──────── RECORD EXTRACTS

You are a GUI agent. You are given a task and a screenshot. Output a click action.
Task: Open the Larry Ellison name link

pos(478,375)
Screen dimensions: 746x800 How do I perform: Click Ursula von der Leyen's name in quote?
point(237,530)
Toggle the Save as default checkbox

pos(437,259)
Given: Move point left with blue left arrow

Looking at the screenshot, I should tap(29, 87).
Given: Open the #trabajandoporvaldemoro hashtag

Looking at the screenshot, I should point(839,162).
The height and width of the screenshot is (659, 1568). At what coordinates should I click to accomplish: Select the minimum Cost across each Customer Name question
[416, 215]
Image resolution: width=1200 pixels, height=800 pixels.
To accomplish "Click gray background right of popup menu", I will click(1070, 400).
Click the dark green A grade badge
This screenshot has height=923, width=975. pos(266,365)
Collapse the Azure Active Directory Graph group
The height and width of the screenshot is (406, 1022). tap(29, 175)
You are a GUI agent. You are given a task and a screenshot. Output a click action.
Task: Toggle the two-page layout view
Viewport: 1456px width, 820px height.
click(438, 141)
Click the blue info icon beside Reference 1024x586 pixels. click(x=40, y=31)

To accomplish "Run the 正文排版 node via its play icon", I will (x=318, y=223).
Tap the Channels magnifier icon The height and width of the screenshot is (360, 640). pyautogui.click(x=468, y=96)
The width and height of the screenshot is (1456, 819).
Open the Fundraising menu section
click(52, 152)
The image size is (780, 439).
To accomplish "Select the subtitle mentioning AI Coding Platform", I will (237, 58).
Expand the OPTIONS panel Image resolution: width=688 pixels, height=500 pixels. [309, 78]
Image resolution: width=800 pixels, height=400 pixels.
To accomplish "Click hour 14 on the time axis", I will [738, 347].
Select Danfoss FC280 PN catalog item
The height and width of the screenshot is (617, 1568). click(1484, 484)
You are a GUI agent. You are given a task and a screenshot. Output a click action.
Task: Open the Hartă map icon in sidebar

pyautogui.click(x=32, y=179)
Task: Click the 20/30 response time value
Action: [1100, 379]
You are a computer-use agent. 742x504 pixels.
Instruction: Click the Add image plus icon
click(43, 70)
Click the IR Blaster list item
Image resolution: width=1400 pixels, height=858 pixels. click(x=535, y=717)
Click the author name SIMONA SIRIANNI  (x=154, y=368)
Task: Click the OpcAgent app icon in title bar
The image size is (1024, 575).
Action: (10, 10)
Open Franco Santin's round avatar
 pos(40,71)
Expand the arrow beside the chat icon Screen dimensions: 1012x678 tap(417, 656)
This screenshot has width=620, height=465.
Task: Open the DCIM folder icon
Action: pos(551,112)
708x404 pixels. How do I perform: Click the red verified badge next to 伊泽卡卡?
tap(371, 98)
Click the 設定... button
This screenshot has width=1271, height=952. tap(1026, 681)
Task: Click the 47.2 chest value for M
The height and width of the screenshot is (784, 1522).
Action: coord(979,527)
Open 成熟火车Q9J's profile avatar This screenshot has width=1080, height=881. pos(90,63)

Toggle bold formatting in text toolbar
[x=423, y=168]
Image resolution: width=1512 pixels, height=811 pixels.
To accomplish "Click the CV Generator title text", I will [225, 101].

────────────────

[WHAT YOU NEED TO DO]
Every line of the data above should be retyped precisely.

[SOLUTION BELOW]
You are a GUI agent. You are given a task and a screenshot. Output a click action.
Task: Open the Larry Ellison name link

pos(478,375)
Screen dimensions: 746x800 How do I perform: Click Ursula von der Leyen's name in quote?
point(237,530)
Toggle the Save as default checkbox

pos(437,259)
Given: Move point left with blue left arrow

Looking at the screenshot, I should tap(29, 87).
Given: Open the #trabajandoporvaldemoro hashtag

Looking at the screenshot, I should point(839,162).
The height and width of the screenshot is (659, 1568). At what coordinates should I click to accomplish: Select the minimum Cost across each Customer Name question
[416, 215]
Image resolution: width=1200 pixels, height=800 pixels.
To accomplish "Click gray background right of popup menu", I will click(1070, 400).
Click the dark green A grade badge
This screenshot has height=923, width=975. pos(266,365)
Collapse the Azure Active Directory Graph group
The height and width of the screenshot is (406, 1022). tap(29, 175)
You are a GUI agent. You are given a task and a screenshot. Output a click action.
Task: Toggle the two-page layout view
Viewport: 1456px width, 820px height.
click(438, 141)
Click the blue info icon beside Reference 1024x586 pixels. click(x=40, y=31)

To accomplish "Run the 正文排版 node via its play icon", I will (x=318, y=223).
Tap the Channels magnifier icon The height and width of the screenshot is (360, 640). pyautogui.click(x=468, y=96)
The width and height of the screenshot is (1456, 819).
Open the Fundraising menu section
click(52, 152)
The image size is (780, 439).
To accomplish "Select the subtitle mentioning AI Coding Platform", I will (237, 58).
Expand the OPTIONS panel Image resolution: width=688 pixels, height=500 pixels. [309, 78]
Image resolution: width=800 pixels, height=400 pixels.
To accomplish "Click hour 14 on the time axis", I will [738, 347].
Select Danfoss FC280 PN catalog item
The height and width of the screenshot is (617, 1568). click(1484, 484)
You are a GUI agent. You are given a task and a screenshot. Output a click action.
Task: Open the Hartă map icon in sidebar

pyautogui.click(x=32, y=179)
Task: Click the 20/30 response time value
Action: [1100, 379]
You are a computer-use agent. 742x504 pixels.
Instruction: Click the Add image plus icon
click(43, 70)
Click the IR Blaster list item
Image resolution: width=1400 pixels, height=858 pixels. click(x=535, y=717)
Click the author name SIMONA SIRIANNI  (x=154, y=368)
Task: Click the OpcAgent app icon in title bar
The image size is (1024, 575).
Action: (10, 10)
Open Franco Santin's round avatar
 pos(40,71)
Expand the arrow beside the chat icon Screen dimensions: 1012x678 tap(417, 656)
This screenshot has width=620, height=465.
Task: Open the DCIM folder icon
Action: pos(551,112)
708x404 pixels. How do I perform: Click the red verified badge next to 伊泽卡卡?
tap(371, 98)
Click the 設定... button
This screenshot has width=1271, height=952. tap(1026, 681)
Task: Click the 47.2 chest value for M
The height and width of the screenshot is (784, 1522).
Action: coord(979,527)
Open 成熟火车Q9J's profile avatar This screenshot has width=1080, height=881. pos(90,63)

Toggle bold formatting in text toolbar
[x=423, y=168]
Image resolution: width=1512 pixels, height=811 pixels.
To accomplish "Click the CV Generator title text", I will [225, 101].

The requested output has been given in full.